|Cristina Kirchner and Argentina's Good Fortune|
|Written by Mark Weisbrot|
|Monday, 24 October 2011 10:34|
UDW Note: Argentine President Cristina Kirchner was re-elected president on Sunday, October 23rd, receiving roughly 54% of the votes. Her nearest challenger received less than 17% support. The article below looks at the economic policies that contributed to her victory.
Source: The Guardian Unlimited, published Saturday, October 22, 2011
Under the Kirchner administrations, Argentina has achieved the fastest growth in the west – after defaulting. Listening, Europe?
Cristina Fernandez de Kirchner is expected to coast to re-election as president of Argentina on Sunday, despite having faced hostility from the media for most of her presidency, and from many of the most powerful economic interests in the country. So it seems a good time to ask why this might happen.
Yes, it's the economy. Since Argentina defaulted on $95bn of international debt nine years ago and blew off the International Monetary Fund, the economy has done remarkably well. For the years 2002-2011, using the IMF's projections for the end of this year, Argentina has chalked up real GDP growth of about 94%. This is the fastest economic growth in the western hemisphere – about twice that of Brazil, for example, which has also improved enormously over past performance. Since President Fernandez or her late husband Nestor Kirchner, who preceded her as president, were running the country for eight of these nine years, it shouldn't be surprising that voters will reward her with another term.
The benefits of growth don't always trickle down, but in this case, the Argentine government has made sure that many did. Poverty and extreme poverty have been reduced by about two thirds since their peak in 2002, and employment has increased to record levels. Social spending by the government has nearly tripled in real terms. In 2009, the government implemented a cash transfer program for children that now reaches the households of more than 3.5 million children. It is probably the largest such program, relative to national income, in Latin America.
Inequality has also been considerably reduced in Argentina during this remarkable expansion. This is in contrast to most other fast-growing economies in the world (and some of the slower-growing ones like the United States), where inequality has increased over the past decade. In 2001, Argentines in the 95th percentile of the income distribution had 32 times the income of those in the 5th percentile. By last year, that ratio had fallen by nearly half, to a multiple of 17.
I can already imagine the comments that I will get for this piece: people will shout about Argentina's inflation rate, which, according to some private estimates, is running between 20 and 25% at present. Yes, that is too high, and will likely be brought down in the months and years ahead (it was much lower through most of the past nine years). But it is important to remember that it is real income (adjusted for inflation) and employment, as well as the distribution of income, that determine people's living standards. If inflation is high but your income is rising faster than inflation, you are better-off than if inflation is much lower and your income does not keep up with inflation – or if you don't have a job at all.

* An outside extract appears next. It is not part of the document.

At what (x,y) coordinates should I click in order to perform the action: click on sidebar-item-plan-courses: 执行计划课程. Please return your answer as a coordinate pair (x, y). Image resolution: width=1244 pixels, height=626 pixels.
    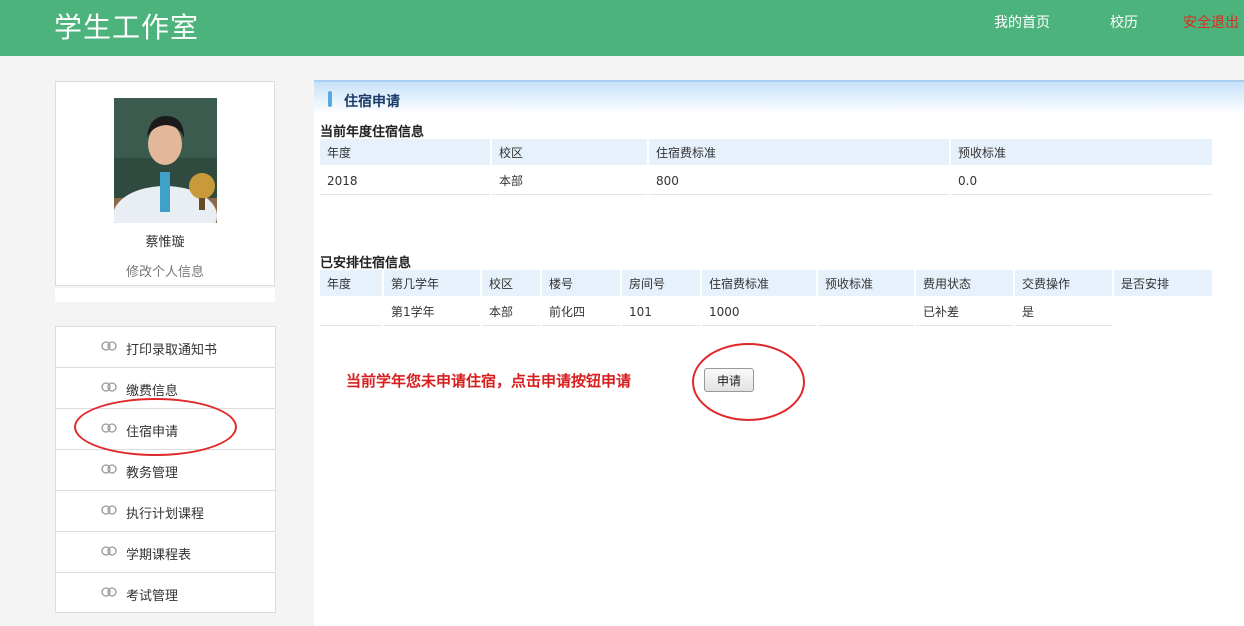
    Looking at the image, I should click on (166, 510).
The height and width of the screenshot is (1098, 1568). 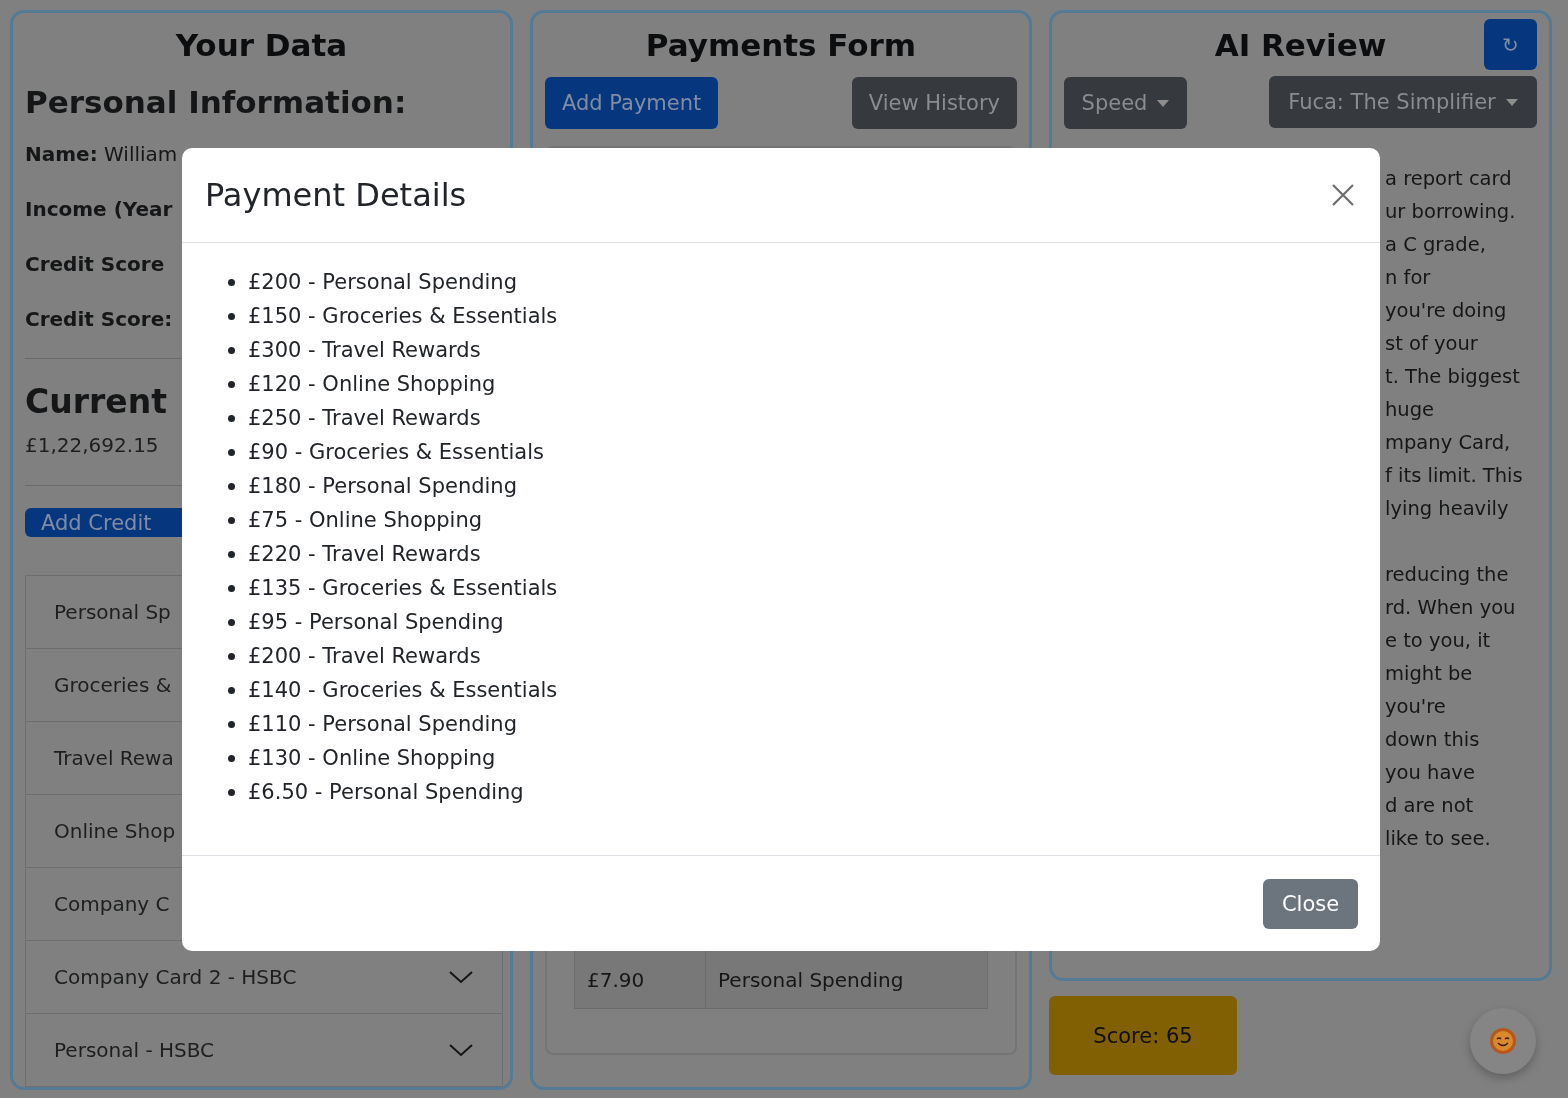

Argentina's experience over the last nine years has important implications for how we look at economic policy, and especially certain myths that are currently used to justify the miserable economic performance of the United States, most of Europe, and other countries since the 2008-2009 economic crisis and world recession. A theory recently popularized by former IMF chief economist Ken Rogoff and Carmen Reinhart maintains that recessions caused by financial crises must be followed by slow and painful recoveries. This is widely accepted in much economic reporting, and has served as an excuse for governments that are incompetent or beholden to special interests (sound familiar?) to avoid blame for presiding over years of high unemployment and economic stagnation.
Argentina, however, provides a compelling refutation of this theory. Argentina's financial crisis by the end of 2001, and into 2002, was the mother of all financial crises. The banking system practically collapsed. But after Argentina defaulted on its debt at the end of 2001, there was only one quarter of economic contraction before the economy embarked on its remarkable recovery. Within three years, the country was back to its pre-recession level of national income.
If we look at the weaker eurozone economies (Greece, Portugal, Spain, Ireland), for example, it is difficult to see when they will ever return to normal levels of employment – especially if they continue to follow the pro-cyclical policies demanded by the European authorities (the European Commission, European Central Bank and the IMF). Argentina recovered quickly because it freed itself not only from an unsustainable debt burden, but also from the destructive policies imposed by creditors and their allies.
Greece, in particular, whose economy is shrinking at a 5% annual rate while it waits for the European authorities to restructure its debt, would have to consider that it might be better off going the Argentine route. It sure worked for Argentina.